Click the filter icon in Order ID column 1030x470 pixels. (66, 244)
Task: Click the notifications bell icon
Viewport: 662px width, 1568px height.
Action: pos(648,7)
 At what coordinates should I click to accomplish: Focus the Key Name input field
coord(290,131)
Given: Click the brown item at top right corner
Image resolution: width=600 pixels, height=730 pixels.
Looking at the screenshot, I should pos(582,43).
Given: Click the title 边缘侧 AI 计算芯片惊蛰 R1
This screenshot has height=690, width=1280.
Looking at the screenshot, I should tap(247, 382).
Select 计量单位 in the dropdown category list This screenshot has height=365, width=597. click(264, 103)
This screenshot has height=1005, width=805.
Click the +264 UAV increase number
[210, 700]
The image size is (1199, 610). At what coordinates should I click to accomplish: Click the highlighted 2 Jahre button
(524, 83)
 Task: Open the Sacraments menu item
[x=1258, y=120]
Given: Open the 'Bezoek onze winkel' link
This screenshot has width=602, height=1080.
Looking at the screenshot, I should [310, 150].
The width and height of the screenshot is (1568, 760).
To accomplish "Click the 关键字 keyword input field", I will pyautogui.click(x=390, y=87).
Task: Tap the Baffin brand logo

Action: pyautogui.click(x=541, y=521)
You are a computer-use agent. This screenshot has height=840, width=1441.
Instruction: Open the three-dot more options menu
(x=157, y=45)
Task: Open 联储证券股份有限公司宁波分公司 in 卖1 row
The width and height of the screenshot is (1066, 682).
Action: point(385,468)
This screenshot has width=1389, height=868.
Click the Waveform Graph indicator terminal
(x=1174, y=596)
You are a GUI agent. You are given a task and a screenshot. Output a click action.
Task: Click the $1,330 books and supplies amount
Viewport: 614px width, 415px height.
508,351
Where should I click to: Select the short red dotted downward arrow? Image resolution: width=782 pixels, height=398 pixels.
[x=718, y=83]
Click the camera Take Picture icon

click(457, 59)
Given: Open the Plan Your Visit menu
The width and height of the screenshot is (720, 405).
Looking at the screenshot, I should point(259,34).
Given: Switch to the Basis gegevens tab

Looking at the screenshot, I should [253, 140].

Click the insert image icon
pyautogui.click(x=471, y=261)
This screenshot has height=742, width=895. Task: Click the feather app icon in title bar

########

Nothing but a number is wanted here: the count of lines in the listing with the word "title".

2